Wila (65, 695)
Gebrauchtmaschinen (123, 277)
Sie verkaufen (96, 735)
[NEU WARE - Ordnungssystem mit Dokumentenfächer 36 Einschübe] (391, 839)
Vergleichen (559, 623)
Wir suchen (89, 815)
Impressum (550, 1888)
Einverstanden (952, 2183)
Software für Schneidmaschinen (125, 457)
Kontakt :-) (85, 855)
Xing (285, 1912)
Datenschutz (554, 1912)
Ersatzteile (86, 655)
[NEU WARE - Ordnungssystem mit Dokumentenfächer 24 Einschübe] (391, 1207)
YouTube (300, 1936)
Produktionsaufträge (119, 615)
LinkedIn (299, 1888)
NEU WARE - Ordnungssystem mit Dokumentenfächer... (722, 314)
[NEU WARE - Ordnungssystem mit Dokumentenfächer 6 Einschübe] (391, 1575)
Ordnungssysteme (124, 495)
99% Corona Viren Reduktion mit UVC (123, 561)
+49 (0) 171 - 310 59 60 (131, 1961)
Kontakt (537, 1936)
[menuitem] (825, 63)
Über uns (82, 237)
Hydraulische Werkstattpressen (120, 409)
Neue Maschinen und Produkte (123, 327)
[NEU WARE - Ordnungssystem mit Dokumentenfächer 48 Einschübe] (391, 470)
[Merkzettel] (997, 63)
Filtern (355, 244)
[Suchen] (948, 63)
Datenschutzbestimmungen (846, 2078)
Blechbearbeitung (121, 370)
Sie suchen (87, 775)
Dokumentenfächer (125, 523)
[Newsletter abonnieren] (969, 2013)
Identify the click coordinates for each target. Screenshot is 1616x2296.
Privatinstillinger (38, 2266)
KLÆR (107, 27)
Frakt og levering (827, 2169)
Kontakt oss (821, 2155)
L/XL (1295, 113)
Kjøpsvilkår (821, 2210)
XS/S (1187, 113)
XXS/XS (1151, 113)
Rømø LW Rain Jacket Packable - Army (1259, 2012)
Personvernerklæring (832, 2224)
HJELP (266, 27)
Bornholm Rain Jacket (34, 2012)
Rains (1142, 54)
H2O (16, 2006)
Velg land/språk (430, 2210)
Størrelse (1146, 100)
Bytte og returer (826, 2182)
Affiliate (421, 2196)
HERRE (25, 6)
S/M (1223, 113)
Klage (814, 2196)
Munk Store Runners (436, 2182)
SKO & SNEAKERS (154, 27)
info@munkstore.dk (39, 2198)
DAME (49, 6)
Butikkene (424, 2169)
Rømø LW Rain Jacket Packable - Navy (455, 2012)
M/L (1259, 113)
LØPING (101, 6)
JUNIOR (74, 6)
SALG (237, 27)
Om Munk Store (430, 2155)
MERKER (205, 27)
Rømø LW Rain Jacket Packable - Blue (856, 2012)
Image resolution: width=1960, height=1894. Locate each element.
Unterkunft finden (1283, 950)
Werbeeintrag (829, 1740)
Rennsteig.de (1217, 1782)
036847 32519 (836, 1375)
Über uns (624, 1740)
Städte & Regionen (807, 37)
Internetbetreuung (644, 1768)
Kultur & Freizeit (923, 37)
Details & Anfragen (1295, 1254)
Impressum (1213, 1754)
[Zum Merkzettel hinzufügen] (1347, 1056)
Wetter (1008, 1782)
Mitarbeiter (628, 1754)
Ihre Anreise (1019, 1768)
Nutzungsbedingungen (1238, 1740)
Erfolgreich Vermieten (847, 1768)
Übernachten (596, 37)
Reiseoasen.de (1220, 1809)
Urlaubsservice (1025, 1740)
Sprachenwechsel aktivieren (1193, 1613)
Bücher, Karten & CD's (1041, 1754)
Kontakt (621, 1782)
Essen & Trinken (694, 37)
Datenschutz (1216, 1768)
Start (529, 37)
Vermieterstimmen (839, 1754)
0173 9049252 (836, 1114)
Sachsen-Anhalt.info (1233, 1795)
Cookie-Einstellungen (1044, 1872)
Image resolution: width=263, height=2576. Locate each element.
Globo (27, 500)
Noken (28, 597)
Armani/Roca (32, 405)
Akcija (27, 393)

■ ■ ■

## WORK TASK
What is needed is an exact copy of the entries from their first line down to the line with "Städte & Regionen (807, 37)", that line included, and nothing beyond it.

## WORKED SOLUTION
Wila (65, 695)
Gebrauchtmaschinen (123, 277)
Sie verkaufen (96, 735)
[NEU WARE - Ordnungssystem mit Dokumentenfächer 36 Einschübe] (391, 839)
Vergleichen (559, 623)
Wir suchen (89, 815)
Impressum (550, 1888)
Einverstanden (952, 2183)
Software für Schneidmaschinen (125, 457)
Kontakt :-) (85, 855)
Xing (285, 1912)
Datenschutz (554, 1912)
Ersatzteile (86, 655)
[NEU WARE - Ordnungssystem mit Dokumentenfächer 24 Einschübe] (391, 1207)
YouTube (300, 1936)
Produktionsaufträge (119, 615)
LinkedIn (299, 1888)
NEU WARE - Ordnungssystem mit Dokumentenfächer... (722, 314)
[NEU WARE - Ordnungssystem mit Dokumentenfächer 6 Einschübe] (391, 1575)
Ordnungssysteme (124, 495)
99% Corona Viren Reduktion mit UVC (123, 561)
+49 (0) 171 - 310 59 60 (131, 1961)
Kontakt (537, 1936)
[menuitem] (825, 63)
Über uns (82, 237)
Hydraulische Werkstattpressen (120, 409)
Neue Maschinen und Produkte (123, 327)
[NEU WARE - Ordnungssystem mit Dokumentenfächer 48 Einschübe] (391, 470)
[Merkzettel] (997, 63)
Filtern (355, 244)
[Suchen] (948, 63)
Datenschutzbestimmungen (846, 2078)
Blechbearbeitung (121, 370)
Sie suchen (87, 775)
Dokumentenfächer (125, 523)
[Newsletter abonnieren] (969, 2013)
Identify the click coordinates for each target. Screenshot is 1616x2296.
Privatinstillinger (38, 2266)
KLÆR (107, 27)
Frakt og levering (827, 2169)
Kontakt oss (821, 2155)
L/XL (1295, 113)
Kjøpsvilkår (821, 2210)
XS/S (1187, 113)
XXS/XS (1151, 113)
Rømø LW Rain Jacket Packable - Army (1259, 2012)
Personvernerklæring (832, 2224)
HJELP (266, 27)
Bornholm Rain Jacket (34, 2012)
Rains (1142, 54)
H2O (16, 2006)
Velg land/språk (430, 2210)
Størrelse (1146, 100)
Bytte og returer (826, 2182)
Affiliate (421, 2196)
HERRE (25, 6)
S/M (1223, 113)
Klage (814, 2196)
Munk Store Runners (436, 2182)
SKO & SNEAKERS (154, 27)
info@munkstore.dk (39, 2198)
DAME (49, 6)
Butikkene (424, 2169)
Rømø LW Rain Jacket Packable - Navy (455, 2012)
M/L (1259, 113)
LØPING (101, 6)
JUNIOR (74, 6)
SALG (237, 27)
Om Munk Store (430, 2155)
MERKER (205, 27)
Rømø LW Rain Jacket Packable - Blue (856, 2012)
Image resolution: width=1960, height=1894. Locate each element.
Unterkunft finden (1283, 950)
Werbeeintrag (829, 1740)
Rennsteig.de (1217, 1782)
036847 32519 (836, 1375)
Über uns (624, 1740)
Städte & Regionen (807, 37)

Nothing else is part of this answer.